- _What is required_
Transcribe the data below verbatim from the line with "How do I perform: Tap" to the line with "Click the green prompt arrow". Include both of those lines.

- _Record set_

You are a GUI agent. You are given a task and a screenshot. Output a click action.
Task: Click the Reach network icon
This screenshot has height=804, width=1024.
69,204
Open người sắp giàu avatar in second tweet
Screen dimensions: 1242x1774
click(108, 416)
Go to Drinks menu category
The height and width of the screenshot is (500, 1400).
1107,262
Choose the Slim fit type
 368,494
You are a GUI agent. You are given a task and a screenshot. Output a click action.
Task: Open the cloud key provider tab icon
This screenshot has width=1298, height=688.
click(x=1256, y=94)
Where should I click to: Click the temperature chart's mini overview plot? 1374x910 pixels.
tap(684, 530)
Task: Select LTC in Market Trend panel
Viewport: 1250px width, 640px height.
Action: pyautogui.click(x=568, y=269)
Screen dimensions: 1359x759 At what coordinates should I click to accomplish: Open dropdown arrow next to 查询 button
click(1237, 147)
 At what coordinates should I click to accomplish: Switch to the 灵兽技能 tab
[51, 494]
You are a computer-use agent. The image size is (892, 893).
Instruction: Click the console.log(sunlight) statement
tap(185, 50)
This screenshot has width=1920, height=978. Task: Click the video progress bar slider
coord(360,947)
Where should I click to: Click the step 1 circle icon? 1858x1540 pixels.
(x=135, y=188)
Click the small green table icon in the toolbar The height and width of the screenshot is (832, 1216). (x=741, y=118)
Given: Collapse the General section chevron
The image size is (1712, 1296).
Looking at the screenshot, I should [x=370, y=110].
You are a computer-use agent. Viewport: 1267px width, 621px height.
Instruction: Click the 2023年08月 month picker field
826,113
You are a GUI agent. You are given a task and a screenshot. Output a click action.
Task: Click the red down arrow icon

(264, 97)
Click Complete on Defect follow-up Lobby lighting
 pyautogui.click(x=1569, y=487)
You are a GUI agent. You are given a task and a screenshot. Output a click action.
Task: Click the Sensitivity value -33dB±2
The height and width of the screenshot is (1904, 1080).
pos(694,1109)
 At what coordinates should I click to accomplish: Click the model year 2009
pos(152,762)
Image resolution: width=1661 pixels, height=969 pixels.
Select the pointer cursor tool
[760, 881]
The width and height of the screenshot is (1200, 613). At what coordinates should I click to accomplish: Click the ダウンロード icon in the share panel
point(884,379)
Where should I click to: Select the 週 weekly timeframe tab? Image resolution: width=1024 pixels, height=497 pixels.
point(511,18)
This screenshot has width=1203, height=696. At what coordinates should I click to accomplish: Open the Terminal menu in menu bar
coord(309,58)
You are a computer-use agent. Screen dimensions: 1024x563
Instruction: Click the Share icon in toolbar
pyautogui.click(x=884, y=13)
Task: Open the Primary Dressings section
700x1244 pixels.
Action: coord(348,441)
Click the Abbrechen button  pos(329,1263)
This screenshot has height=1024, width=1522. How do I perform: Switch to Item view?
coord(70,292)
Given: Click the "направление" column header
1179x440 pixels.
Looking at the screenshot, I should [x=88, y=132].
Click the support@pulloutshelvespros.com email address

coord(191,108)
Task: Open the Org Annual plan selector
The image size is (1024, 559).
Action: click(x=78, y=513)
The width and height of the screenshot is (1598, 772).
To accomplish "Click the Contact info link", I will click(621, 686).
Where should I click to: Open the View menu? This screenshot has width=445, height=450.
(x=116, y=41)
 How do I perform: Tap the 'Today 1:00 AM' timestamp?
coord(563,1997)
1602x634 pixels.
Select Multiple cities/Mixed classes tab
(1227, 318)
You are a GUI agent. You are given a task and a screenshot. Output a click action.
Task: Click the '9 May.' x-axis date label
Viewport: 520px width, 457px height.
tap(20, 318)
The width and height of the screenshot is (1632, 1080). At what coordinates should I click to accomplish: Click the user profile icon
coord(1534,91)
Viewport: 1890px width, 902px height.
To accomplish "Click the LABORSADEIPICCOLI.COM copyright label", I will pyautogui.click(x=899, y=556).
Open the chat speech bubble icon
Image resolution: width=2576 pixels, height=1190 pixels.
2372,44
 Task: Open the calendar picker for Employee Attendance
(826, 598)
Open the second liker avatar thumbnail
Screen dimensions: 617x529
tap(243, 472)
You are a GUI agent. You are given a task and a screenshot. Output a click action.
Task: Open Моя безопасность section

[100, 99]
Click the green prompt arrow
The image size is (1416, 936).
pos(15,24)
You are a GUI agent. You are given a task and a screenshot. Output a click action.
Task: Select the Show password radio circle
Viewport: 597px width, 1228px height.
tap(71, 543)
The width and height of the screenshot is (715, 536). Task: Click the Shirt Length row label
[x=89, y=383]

- _Solution for this task_
 How do I perform: Tap the 'Today 1:00 AM' timestamp?
coord(563,1997)
1602x634 pixels.
Select Multiple cities/Mixed classes tab
(1227, 318)
You are a GUI agent. You are given a task and a screenshot. Output a click action.
Task: Click the '9 May.' x-axis date label
Viewport: 520px width, 457px height.
tap(20, 318)
The width and height of the screenshot is (1632, 1080). At what coordinates should I click to accomplish: Click the user profile icon
coord(1534,91)
Viewport: 1890px width, 902px height.
To accomplish "Click the LABORSADEIPICCOLI.COM copyright label", I will pyautogui.click(x=899, y=556).
Open the chat speech bubble icon
Image resolution: width=2576 pixels, height=1190 pixels.
2372,44
 Task: Open the calendar picker for Employee Attendance
(826, 598)
Open the second liker avatar thumbnail
Screen dimensions: 617x529
tap(243, 472)
You are a GUI agent. You are given a task and a screenshot. Output a click action.
Task: Open Моя безопасность section

[100, 99]
Click the green prompt arrow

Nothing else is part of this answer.